▸ Entries supplied:
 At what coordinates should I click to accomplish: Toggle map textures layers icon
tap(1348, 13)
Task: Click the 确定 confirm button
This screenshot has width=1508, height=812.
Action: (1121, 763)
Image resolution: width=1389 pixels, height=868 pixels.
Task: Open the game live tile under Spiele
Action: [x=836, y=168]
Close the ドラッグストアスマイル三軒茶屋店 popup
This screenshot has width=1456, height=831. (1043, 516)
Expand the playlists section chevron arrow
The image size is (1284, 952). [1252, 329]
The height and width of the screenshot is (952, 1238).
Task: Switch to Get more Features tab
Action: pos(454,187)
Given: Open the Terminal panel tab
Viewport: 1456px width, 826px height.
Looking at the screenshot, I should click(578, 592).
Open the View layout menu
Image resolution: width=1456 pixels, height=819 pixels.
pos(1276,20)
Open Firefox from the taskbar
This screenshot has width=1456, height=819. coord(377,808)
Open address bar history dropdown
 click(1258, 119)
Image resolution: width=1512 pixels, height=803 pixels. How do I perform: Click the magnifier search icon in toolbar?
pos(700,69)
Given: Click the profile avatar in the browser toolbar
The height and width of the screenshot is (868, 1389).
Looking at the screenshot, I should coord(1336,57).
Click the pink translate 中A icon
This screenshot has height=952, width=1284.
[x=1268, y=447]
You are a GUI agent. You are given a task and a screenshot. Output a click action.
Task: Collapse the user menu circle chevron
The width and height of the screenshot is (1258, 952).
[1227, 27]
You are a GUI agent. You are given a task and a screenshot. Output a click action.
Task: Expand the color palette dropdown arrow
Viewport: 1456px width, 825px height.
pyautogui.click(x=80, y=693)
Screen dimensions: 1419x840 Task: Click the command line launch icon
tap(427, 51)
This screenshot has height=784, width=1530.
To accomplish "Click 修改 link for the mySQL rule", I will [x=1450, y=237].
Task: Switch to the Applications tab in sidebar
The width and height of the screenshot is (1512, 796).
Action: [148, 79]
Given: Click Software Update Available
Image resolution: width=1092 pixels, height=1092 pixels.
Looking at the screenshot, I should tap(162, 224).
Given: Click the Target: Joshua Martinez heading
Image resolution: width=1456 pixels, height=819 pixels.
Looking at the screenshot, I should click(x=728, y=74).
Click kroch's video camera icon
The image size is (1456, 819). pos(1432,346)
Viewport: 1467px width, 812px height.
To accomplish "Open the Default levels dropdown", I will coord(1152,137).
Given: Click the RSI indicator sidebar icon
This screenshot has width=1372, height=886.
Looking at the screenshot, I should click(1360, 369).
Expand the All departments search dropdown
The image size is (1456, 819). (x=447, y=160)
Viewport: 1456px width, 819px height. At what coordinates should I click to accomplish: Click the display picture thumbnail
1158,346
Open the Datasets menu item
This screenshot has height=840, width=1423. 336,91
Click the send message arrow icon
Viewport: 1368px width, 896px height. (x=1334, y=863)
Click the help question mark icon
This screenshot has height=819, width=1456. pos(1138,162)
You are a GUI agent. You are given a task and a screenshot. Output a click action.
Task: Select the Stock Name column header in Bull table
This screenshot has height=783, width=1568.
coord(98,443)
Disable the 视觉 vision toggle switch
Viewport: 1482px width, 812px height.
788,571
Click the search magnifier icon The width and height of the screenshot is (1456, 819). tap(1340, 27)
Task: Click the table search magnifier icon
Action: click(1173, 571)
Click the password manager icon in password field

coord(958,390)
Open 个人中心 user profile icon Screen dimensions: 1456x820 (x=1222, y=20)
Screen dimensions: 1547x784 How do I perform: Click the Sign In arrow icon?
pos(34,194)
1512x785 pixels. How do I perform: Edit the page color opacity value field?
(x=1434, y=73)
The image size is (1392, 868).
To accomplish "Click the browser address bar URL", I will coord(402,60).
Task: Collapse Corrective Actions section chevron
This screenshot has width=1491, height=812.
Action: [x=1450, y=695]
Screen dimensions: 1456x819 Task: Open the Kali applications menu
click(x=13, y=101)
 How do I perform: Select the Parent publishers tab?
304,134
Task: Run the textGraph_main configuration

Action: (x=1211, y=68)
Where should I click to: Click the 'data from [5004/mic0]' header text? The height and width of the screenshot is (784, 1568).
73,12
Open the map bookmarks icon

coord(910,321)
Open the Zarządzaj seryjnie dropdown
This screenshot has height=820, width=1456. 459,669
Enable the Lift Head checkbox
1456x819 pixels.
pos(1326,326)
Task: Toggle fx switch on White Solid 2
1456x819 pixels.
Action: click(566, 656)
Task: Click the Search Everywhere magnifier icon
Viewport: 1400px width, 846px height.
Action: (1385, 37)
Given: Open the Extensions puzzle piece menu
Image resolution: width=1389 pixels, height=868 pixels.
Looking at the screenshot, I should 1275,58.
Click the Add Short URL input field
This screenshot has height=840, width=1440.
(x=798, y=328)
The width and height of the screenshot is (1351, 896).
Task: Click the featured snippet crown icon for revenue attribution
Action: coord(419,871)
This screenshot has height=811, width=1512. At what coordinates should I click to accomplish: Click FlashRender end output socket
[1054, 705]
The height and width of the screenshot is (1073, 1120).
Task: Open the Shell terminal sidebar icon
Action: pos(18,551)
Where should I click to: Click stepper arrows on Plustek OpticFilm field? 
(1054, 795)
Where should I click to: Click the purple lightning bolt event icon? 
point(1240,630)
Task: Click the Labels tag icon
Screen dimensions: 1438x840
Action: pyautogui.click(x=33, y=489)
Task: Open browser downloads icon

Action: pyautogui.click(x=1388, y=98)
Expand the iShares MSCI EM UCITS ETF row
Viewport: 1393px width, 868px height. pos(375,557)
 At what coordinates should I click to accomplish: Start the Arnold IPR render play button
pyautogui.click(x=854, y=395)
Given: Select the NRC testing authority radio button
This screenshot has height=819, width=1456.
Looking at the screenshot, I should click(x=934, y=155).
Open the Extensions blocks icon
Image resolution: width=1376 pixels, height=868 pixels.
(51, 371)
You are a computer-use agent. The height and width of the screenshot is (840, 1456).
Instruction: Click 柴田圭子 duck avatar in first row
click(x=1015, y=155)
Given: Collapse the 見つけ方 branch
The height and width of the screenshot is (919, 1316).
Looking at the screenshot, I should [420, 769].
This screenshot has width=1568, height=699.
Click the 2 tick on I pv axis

▸ What is being asked: Work through the entries, filtering for the string "user", and copy each line that holds it.

▸ Task response:
Task: Collapse the user menu circle chevron
Open 个人中心 user profile icon Screen dimensions: 1456x820 (x=1222, y=20)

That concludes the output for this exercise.